Provided text
============
Why a 130W solar module does not produce 130 W when connected to battery?

Who is going to pay $200 for a $40 10 amp controller? To do what you suggest has already been done in decades past in the 8-Track Tape days. A relay with a voltage comparator circuit to operate a relay. DOH! That is exactly what Coleman controllers did.

It all depends on the type of FET and the available Gate to Source voltage. Take a look at the upper left graph on page 3.

The Source to Drain voltage shown there has a purely resistive characteristic as long as a high Gate to Source voltage is applied.
It may be that design economics result in a working configuration in which a 1 volt drop under full current load it tolerated, but it is by no means a "diode drop" which produces a constant voltage offset independent of current.
If you use a big enough FET (or enough in parallel) you can reduce the offset to as small a number as you want.
============
Record set
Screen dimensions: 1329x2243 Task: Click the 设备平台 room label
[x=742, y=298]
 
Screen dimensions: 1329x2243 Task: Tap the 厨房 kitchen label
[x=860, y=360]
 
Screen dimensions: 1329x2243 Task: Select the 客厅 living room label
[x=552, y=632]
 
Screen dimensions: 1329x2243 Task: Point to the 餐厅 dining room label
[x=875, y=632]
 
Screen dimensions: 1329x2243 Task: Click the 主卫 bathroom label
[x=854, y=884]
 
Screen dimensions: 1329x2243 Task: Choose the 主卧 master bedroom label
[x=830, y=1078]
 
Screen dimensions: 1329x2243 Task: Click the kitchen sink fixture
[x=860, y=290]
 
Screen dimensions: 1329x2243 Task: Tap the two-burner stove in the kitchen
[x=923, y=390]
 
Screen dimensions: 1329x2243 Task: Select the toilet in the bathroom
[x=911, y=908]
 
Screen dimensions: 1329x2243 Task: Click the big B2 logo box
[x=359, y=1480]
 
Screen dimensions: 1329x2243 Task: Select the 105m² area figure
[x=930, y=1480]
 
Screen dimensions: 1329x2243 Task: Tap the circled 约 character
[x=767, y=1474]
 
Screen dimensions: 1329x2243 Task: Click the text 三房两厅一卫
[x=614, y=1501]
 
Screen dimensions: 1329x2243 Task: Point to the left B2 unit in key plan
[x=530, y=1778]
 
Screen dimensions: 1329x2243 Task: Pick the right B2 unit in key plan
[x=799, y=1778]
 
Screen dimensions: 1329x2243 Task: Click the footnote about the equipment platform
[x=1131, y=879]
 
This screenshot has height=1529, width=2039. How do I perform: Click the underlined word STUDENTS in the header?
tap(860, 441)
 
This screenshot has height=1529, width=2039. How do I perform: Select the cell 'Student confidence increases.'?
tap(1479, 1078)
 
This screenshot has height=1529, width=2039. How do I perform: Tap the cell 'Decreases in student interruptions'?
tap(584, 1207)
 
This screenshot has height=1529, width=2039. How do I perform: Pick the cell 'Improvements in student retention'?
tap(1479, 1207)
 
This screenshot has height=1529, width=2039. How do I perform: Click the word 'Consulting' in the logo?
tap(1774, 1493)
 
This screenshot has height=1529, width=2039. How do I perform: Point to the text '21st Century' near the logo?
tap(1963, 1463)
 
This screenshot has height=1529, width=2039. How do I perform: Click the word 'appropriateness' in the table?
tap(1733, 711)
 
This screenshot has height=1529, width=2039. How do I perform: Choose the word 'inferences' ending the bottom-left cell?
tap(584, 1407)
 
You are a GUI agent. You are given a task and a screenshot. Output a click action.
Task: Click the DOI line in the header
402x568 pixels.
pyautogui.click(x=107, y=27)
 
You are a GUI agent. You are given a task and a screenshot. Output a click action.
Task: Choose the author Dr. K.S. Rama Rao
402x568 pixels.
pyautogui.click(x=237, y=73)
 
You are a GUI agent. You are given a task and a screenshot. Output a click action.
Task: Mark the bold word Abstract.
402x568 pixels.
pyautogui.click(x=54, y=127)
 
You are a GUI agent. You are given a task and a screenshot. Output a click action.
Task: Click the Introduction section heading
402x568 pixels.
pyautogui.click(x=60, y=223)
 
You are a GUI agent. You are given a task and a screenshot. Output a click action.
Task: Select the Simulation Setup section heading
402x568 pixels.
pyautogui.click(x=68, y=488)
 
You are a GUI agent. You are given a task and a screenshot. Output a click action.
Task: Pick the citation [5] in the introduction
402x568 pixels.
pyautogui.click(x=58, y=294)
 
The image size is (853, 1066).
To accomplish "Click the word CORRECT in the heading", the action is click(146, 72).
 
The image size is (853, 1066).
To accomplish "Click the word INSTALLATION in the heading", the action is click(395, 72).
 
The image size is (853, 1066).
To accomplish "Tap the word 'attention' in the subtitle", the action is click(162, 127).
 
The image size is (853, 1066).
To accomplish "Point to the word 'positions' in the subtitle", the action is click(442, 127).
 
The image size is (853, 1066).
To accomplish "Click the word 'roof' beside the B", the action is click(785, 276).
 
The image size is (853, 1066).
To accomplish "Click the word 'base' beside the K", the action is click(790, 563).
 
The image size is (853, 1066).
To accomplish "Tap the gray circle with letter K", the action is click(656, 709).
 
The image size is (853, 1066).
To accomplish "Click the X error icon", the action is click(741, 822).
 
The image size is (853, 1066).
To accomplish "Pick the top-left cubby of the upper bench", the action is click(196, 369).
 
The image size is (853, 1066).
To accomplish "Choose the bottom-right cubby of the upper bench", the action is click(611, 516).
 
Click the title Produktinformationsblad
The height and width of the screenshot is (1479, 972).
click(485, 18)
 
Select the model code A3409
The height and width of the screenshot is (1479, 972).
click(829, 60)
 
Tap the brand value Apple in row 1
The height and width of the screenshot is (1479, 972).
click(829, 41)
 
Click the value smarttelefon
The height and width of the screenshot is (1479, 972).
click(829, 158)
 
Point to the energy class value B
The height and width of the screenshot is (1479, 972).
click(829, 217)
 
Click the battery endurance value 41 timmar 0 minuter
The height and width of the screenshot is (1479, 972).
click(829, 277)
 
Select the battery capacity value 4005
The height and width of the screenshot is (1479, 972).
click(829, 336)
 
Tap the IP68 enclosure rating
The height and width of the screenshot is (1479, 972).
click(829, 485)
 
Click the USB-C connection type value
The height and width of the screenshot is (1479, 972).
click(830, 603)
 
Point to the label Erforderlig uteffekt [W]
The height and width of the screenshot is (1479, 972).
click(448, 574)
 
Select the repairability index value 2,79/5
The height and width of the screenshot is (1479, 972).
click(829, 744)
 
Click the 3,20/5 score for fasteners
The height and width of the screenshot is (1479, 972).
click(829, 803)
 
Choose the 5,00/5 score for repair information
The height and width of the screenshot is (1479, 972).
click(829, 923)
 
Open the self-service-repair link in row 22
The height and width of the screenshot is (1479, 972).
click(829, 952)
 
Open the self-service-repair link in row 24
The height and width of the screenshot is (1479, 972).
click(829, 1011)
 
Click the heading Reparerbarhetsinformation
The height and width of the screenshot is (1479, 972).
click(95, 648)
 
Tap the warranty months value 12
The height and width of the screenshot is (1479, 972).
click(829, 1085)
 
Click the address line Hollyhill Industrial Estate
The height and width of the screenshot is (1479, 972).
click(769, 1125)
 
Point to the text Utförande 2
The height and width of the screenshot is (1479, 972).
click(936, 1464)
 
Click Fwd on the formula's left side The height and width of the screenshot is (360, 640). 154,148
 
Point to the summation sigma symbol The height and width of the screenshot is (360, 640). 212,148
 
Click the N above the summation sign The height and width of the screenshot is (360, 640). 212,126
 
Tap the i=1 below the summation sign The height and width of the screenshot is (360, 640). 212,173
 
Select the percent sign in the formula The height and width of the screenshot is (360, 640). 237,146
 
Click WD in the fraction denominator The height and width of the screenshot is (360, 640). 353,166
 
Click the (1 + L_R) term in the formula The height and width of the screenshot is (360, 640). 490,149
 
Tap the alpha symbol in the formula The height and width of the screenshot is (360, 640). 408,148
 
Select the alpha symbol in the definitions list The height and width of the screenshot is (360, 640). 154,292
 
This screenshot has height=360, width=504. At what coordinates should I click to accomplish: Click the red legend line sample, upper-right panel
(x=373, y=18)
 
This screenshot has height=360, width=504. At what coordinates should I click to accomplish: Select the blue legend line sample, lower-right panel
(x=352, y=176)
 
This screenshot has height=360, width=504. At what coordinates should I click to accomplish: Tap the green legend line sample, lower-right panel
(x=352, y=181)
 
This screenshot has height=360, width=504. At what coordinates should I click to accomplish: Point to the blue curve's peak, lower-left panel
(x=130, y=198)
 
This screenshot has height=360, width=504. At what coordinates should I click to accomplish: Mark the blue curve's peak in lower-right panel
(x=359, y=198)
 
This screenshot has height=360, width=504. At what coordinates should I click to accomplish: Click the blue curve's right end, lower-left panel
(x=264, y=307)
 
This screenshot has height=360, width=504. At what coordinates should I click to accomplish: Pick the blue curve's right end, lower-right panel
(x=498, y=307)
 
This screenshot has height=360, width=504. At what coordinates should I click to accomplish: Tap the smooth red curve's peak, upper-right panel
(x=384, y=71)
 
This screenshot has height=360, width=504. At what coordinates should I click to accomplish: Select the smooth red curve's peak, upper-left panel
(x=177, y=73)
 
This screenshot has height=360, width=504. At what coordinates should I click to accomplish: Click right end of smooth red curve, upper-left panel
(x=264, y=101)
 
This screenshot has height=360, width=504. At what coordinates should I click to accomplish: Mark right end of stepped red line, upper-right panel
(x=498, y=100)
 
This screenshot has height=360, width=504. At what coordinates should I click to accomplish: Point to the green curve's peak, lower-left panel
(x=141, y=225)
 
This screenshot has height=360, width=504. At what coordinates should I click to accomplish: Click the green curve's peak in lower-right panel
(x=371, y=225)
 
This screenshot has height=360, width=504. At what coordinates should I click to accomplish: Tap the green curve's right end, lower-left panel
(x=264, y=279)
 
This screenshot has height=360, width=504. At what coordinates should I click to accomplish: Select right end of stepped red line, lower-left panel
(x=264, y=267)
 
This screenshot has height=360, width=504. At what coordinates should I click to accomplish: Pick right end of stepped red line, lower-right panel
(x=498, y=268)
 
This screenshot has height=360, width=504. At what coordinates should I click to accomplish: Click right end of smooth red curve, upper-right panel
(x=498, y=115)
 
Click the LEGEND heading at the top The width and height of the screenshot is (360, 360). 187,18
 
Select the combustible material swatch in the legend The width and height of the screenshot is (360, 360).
============
Goals
1: Answer these questions about the forum thread:
(a) What price does the forum thread give for the 10 amp controller?
(b) Which graph, on which page, does it point the reader to?
(c) What two ways does it give to reduce the offset?
2: Update the passage of the forum thread starting at "The Source to" and ending at "independent of current.", replacing "full current load" with "maximum current load".
Use nothing but the forum thread to complete these tasks.

Solution set
1:
(a) $40
(b) The upper left graph on page 3
(c) Use a big enough FET, or use enough FETs in parallel.

2:
The Source to Drain voltage shown there has a purely resistive characteristic as long as a high Gate to Source voltage is applied.
It may be that design economics result in a working configuration in which a 1 volt drop under maximum current load it tolerated, but it is by no means a "diode drop" which produces a constant voltage offset independent of current.